A meter housing having a gas inlet and a gas outlet on the same axis;
An I-shaped gas flow path through which gas flows from the gas inlet to the gas outlet;
A gas metering unit for metering gas;
A gas shutoff valve for shutting off and supplying the gas;
A display unit disposed on the outer peripheral surface of the meter housing;
A meter controller to control gas metering, gas shut-off, supply and display;
With
The gas shut-off valve has a structure in which gas is sealed by pressing a valve body, and a sealing surface of the valve body faces a direction opposite to a display surface of the display unit.

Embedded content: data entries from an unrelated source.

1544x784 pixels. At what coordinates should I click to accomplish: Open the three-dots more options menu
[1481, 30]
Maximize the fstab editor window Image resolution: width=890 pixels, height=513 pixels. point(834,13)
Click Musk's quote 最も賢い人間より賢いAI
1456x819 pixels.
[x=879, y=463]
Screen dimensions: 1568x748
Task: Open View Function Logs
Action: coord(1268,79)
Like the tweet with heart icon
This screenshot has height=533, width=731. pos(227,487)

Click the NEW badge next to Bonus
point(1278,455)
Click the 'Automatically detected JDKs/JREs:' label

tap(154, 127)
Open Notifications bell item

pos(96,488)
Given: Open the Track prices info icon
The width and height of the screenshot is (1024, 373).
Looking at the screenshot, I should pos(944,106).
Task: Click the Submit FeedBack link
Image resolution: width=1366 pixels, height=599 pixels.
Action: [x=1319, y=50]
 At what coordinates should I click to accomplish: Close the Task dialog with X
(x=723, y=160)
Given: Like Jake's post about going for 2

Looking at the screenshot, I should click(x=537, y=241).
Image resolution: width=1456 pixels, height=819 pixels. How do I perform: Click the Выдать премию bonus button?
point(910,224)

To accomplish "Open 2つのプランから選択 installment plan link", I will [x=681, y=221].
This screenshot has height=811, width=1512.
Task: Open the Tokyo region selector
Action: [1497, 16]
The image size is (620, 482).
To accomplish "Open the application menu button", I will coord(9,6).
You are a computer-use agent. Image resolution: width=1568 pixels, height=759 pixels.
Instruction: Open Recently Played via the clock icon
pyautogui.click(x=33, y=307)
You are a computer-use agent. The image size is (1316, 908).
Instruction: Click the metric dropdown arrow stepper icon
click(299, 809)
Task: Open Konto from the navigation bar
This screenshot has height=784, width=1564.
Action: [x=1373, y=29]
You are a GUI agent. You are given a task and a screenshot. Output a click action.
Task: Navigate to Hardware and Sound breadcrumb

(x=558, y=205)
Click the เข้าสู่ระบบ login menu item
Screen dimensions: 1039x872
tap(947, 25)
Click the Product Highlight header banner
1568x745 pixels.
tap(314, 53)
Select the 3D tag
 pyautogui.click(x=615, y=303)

A meter housing having a gas inlet and a gas outlet on the same axis;
An I-shaped gas flow path through which gas flows from the gas inlet to the gas outlet;
A gas metering unit for metering gas;
A gas shutoff valve for shutting off and supplying the gas;
A display unit disposed on the outer peripheral surface of the meter housing;
A meter controller to control gas metering, gas shut-off, supply and display;
With
The gas metering unit is an electronic type equipped with a metering sensor and a metering circuit unit, and the metering sensor and the metering circuit unit are arranged on the display surface side of the display unit with respect to the axis of the gas flow path. A gas meter characterized by that. The gas meter according to claim 2, wherein the measuring circuit unit is configured integrally with the meter controller.